I was able to achieve the enlightenment of that position by dint of an adolescence uncontaminated by any experience other than theoretical. That is, I didn't know anyone who had ever changed sex-or even gender-identity.

It is one thing to hold an enlightened position in a vacuum. It is quite another to be confronted by your ex-best friend wearing a body that can turn parts of men to stone.

I hadn't realized the Telepathy Corps worked like this. "Um-" I couldn't find the words. "This-this is going to require a lot more explaining than usual, Ted."

The way I'd always understood telepathy, it was like having a computer terminal in your head; the same microtechnology that made it possible to graft the artificial nerves in a prosthesis also made it possible to graft a prosthetic lobe into the human brain, a lobe that could be programmed for any multitude of date-processing and communication functions. I'd heard that the new generation of implants made full-sensory transmission possible, but I'd tluougllt it worked like a mental movie screen-like looking through the remotes on a spider.

Ted-Tanjy?-corrected that misperception quickly. "The transmission of experience is total-at least it experiences that way. I think they drop out a lot of the hash at the bottom, because the experience feels somehow cleaner, purer. When you become an operator-like I am-control is also assigned. That's when your soul moves out of your body. It feels just like being here. It's likebeing able to change bodies as often as you change your underwear. Or in your case, even more often."

He-she?-I really was going to have to figure this out-was a kind of courier. Sort of. There really wasn't a word in the language yet.

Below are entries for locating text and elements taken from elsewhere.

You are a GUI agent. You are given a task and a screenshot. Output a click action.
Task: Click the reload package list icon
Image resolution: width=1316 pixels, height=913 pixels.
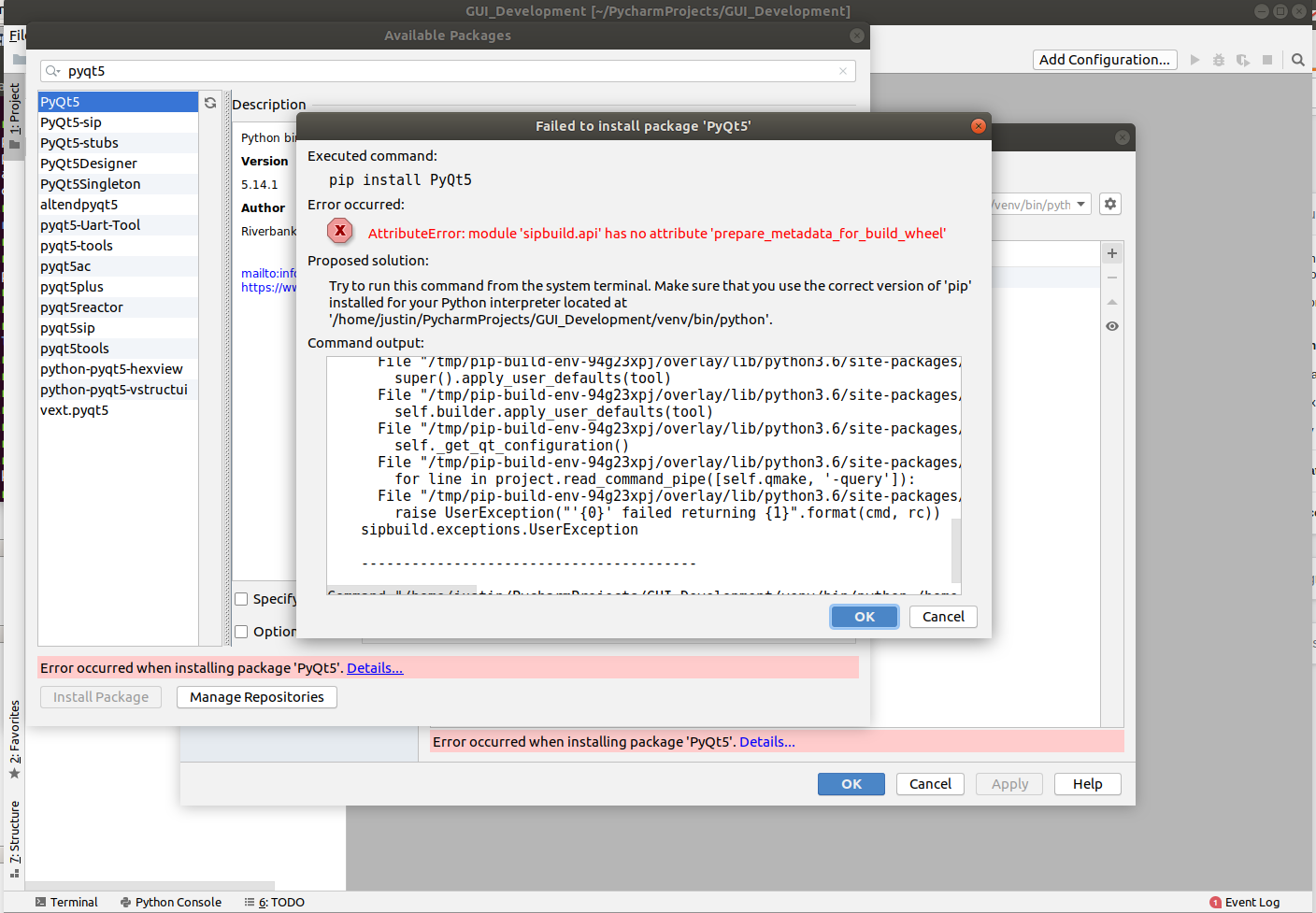coord(210,103)
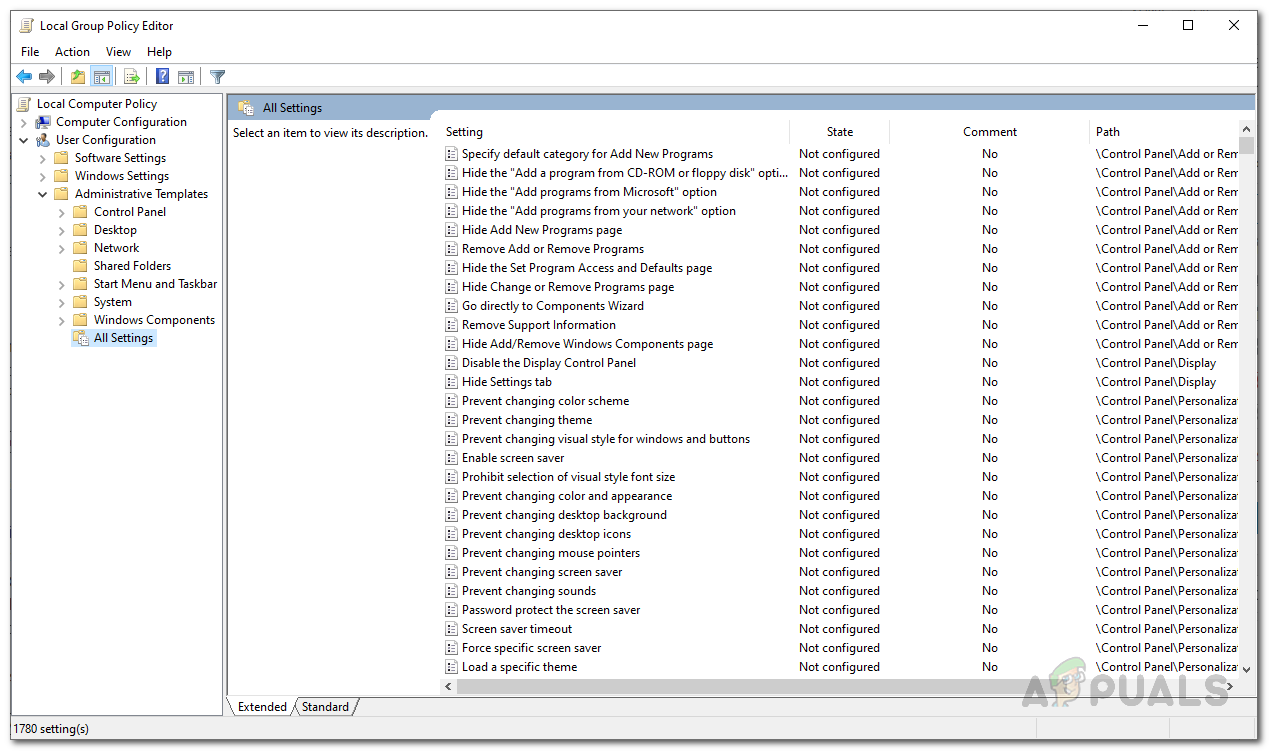Sort the list by the State column header
This screenshot has width=1269, height=751.
click(x=839, y=132)
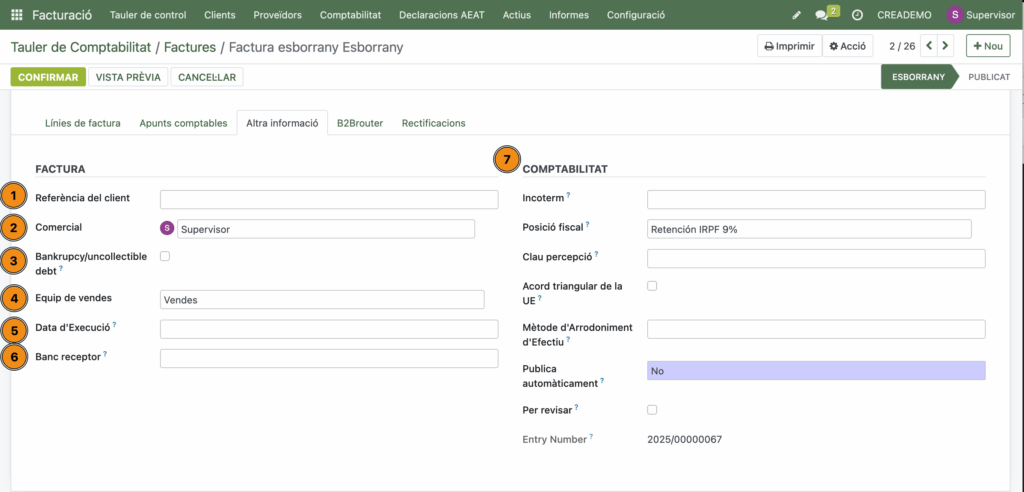1024x492 pixels.
Task: Open the apps grid menu icon
Action: [x=16, y=15]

His (her?) job was to gather experience and put it into the telepathy network, where it was recorded and made available to the-again, there was no word -synthesists, the people who experienced the data, assimilated it, and looked for patterns. It was so high-level even Ted/Tanjy didn't understand it. Yet. Perhaps eventually, she said.

Over dinner-well, it would have been stupid to waste the reservations-I asked her, "Where's your own body now?"

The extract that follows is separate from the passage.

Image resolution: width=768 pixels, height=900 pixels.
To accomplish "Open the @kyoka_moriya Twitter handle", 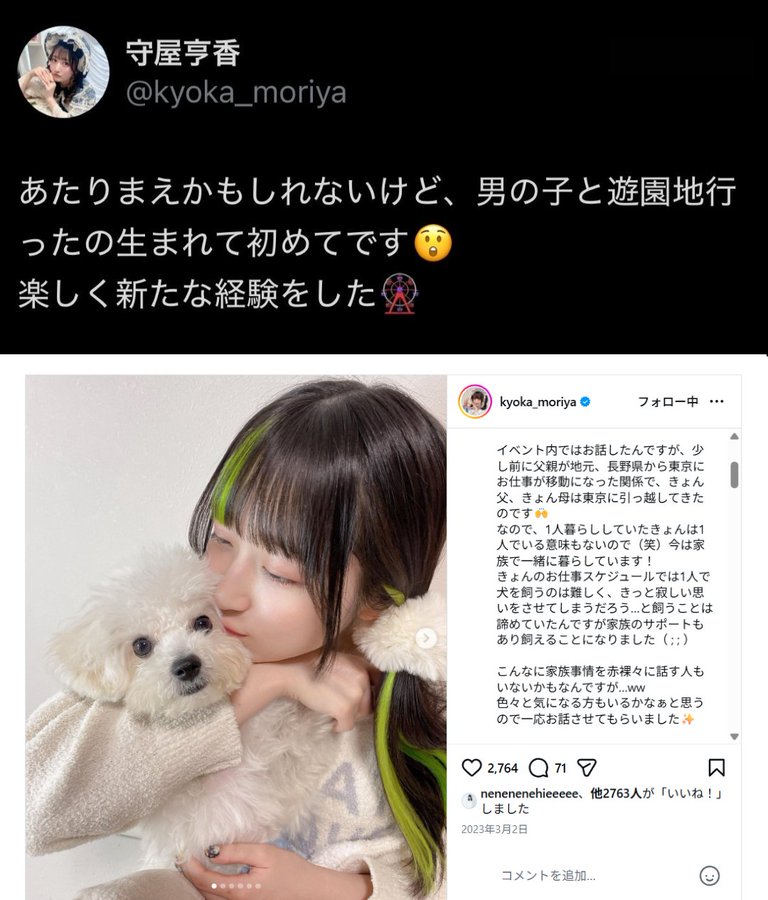I will click(x=236, y=93).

"You mean the one you think of as Ted?"

"Yeah. "

"It's in Amsterdam. I think. I'll have to check."

"You're not sure?"

"Jimmy," she explained, "when you get certified, you donate your body to the network. In return you get access to every other body in the network. Pretty soon, you give up the attachment to the body you grew up in. In fact, attachment is considered ... disloyal. That's the closest referent. Um-individualism is disloyal to the massmind in that it makes fragments. Hidden agendas pull the mass off center. Never mind-these are experiences that are beyond your referents. I'm sorry. I'm not used to communicating in such a narrow bandwidth."

"Uh-right."

"Well-" she said, "hard work must agree with you, Jimmy. You look terrific."